[libata ahci, qstor] fix miscount of scatter/gather entries

Don't directly reference qc->n_elem, as that might cause an off-by-one
error for misaligned (padded) ATAPI transfers.
diff --git a/drivers/scsi/sata_qstor.c b/drivers/scsi/sata_qstor.c
index b2f6324..4a6d306 100644
--- a/drivers/scsi/sata_qstor.c
+++ b/drivers/scsi/sata_qstor.c
@@ -268,7 +268,7 @@
 	writel(val, (void __iomem *)(ap->ioaddr.scr_addr + (sc_reg * 8)));
 }
 
-static void qs_fill_sg(struct ata_queued_cmd *qc)

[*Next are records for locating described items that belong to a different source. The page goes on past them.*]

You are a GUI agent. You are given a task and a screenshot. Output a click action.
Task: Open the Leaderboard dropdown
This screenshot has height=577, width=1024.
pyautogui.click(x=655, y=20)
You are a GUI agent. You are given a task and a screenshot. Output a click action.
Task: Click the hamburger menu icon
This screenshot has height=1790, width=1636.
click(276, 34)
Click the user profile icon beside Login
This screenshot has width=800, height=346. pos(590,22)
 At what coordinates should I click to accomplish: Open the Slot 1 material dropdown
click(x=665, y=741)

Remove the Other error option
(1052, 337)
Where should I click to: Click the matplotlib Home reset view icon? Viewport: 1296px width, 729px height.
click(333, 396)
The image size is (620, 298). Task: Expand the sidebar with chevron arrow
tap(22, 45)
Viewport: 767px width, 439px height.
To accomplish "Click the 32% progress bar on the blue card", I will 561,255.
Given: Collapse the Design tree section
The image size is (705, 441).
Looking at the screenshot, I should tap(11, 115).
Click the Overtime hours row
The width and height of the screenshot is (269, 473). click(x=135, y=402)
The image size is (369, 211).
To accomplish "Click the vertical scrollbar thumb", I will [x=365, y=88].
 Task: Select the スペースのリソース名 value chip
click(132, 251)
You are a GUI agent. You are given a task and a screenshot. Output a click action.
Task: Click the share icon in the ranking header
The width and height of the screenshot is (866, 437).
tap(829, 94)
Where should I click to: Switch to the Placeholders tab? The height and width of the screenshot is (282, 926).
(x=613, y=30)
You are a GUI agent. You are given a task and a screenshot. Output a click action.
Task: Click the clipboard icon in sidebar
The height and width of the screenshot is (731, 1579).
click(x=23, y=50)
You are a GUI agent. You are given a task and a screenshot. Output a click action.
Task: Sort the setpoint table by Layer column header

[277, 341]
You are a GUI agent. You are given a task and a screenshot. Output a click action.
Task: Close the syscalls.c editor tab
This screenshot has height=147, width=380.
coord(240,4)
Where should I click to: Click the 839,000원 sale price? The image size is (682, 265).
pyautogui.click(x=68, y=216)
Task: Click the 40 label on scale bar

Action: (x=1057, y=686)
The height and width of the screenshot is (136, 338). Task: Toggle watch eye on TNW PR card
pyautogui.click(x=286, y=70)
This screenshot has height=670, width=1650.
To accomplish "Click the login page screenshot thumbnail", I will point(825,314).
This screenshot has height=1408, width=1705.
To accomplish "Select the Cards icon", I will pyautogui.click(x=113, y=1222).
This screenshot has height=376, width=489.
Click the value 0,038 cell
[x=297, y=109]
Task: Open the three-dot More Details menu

+static unsigned int qs_fill_sg(struct ata_queued_cmd *qc)
 {
 	struct scatterlist *sg;
 	struct ata_port *ap = qc->ap;
@@ -296,6 +296,8 @@
 					(unsigned long long)addr, len);
 		nelem++;
 	}
+
+	return nelem;
 }
 
 static void qs_qc_prep(struct ata_queued_cmd *qc)
@@ -304,6 +306,7 @@
 	u8 dflags = QS_DF_PORD, *buf = pp->pkt;
 	u8 hflags = QS_HF_DAT | QS_HF_IEN | QS_HF_VLD;
 	u64 addr;
+	unsigned int nelem;
 
 	VPRINTK("ENTER\n");
 
@@ -313,7 +316,7 @@
 		return;
 	}
 
-	qs_fill_sg(qc);
+	nelem = qs_fill_sg(qc);
 
 	if ((qc->tf.flags & ATA_TFLAG_WRITE))
 		hflags |= QS_HF_DIRO;
@@ -324,7 +327,7 @@
 	buf[ 0] = QS_HCB_HDR;
 	buf[ 1] = hflags;
 	*(__le32 *)(&buf[ 4]) = cpu_to_le32(qc->nsect * ATA_SECT_SIZE);
-	*(__le32 *)(&buf[ 8]) = cpu_to_le32(qc->n_elem);
+	*(__le32 *)(&buf[ 8]) = cpu_to_le32(nelem);
 	addr = ((u64)pp->pkt_dma) + QS_CPB_BYTES;
 	*(__le64 *)(&buf[16]) = cpu_to_le64(addr);